EXERCISE PASSAGE
Note that the supporters of the Bipartisan Campaign Reform Act (BCRA) ban on minors making federal campaign contributions had no problem with it being permissible for minors to make financial campaign contributions to State political campaigns (as evidenced in the quote directly above). This was, however, in all likelihood not a vindication on their part of the constitutional rights of minors, but rather a display by federal representatives of deference to what they saw as within the purview of States rights (i.e. holding that States should have unbridled authority either to allow or disallow minors making contributions to candidates for State elections or to their non-party political committees).

The question, for our purposes, is ‘why exclude 16- and 17-year-olds from the vote when one is willing to allow these young people (who are below the age of majority) the right to contribute to the electoral process in other ways (i.e. speaking out on behalf of candidates, door-to-door canvassing on behalf of a candidate, making financial contributions to support candidates for State office etc.)?’ Could it be that the secret ballot leaves too much uncertainty as to how a young person will ultimately vote such that legislators do not feel comfortable in extending the vote to 16- and 17-year-olds? Afterall, the young person contributing to a campaign by speaking to voters is generally monitored in some fashion and can be shut out if he or she does not follow the script the party has set out. It is ironic then that wherever the rights of the minor to political participation are denied (i.e. the restriction barring minors from the vote etc.); the spectre of adult manipulation in regards to that activity (imposition of the adult’s political preferences on the minor) is raised as a prime rationale, while no such concern is raised in regards to those political activities in which the minor is permitted to participate. Yet, the risks for adult manipulation of the minor are in fact identical in both types of cases. Indeed, in McConnell those who supported an absolute bar against minors making federal campaign contributions pointed to the age-based restriction in voting as a supposed indicia of the alleged susceptibility of all minors under age 18 years to adult manipulation of the minor’s acts of political free expression:

… Congress’s judgment [to bar minors from making federal campaign contributions] is further supported by restrictions on the franchise itself. While individuals who are unable to vote may nonetheless have a significant interest in associating themselves with a particular candidate, Congress may recognize their disability from voting as a factor in identifying minors as a class of persons who are particularly susceptible to misuse as conduits for campaign funds [actually contributed by adults](emphasis added) [433].

DATA SECTION
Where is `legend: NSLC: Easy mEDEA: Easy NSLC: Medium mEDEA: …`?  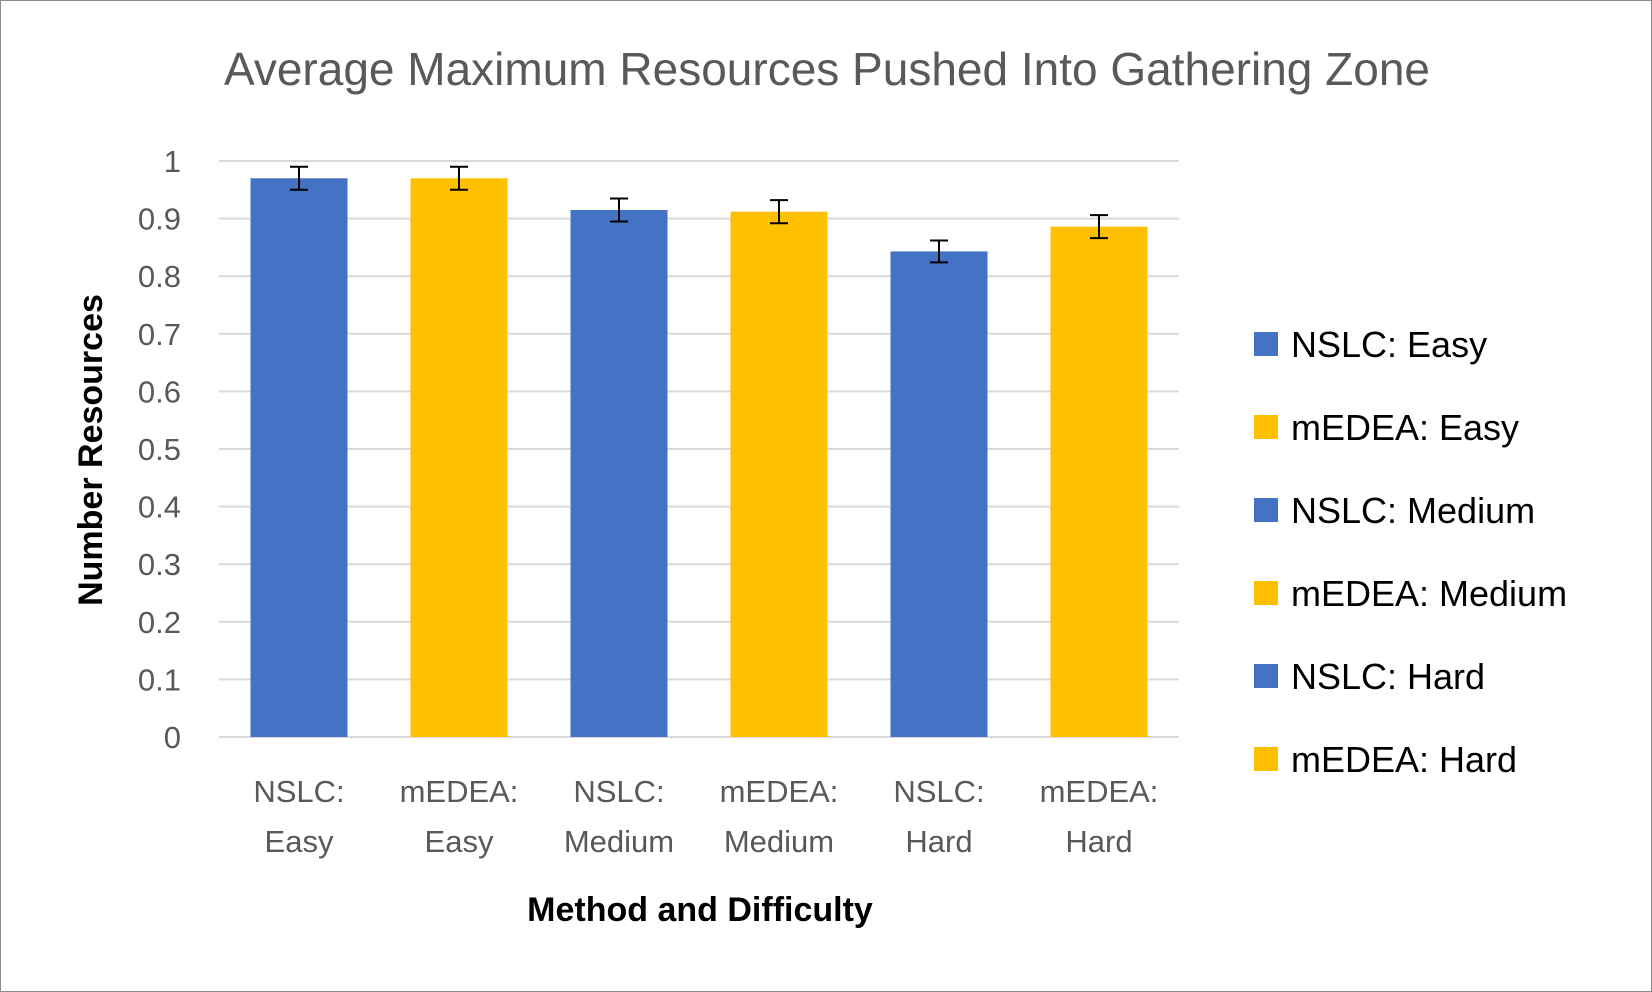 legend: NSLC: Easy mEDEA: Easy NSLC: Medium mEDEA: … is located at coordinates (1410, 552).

WORK REQUEST A
In the passage on minors' political participation, what did supporters of the BCRA ban on federal contributions by minors accept as permissible?
WORK REQUEST B
Quote the passage on minors' political participation, everything from "Note that the" down to "non-party political committees).".
The listing is not needed for this work.

REPLY A
They accepted that minors could make financial campaign contributions to State political campaigns.

REPLY B
Note that the supporters of the Bipartisan Campaign Reform Act (BCRA) ban on minors making federal campaign contributions had no problem with it being permissible for minors to make financial campaign contributions to State political campaigns (as evidenced in the quote directly above). This was, however, in all likelihood not a vindication on their part of the constitutional rights of minors, but rather a display by federal representatives of deference to what they saw as within the purview of States rights (i.e. holding that States should have unbridled authority either to allow or disallow minors making contributions to candidates for State elections or to their non-party political committees).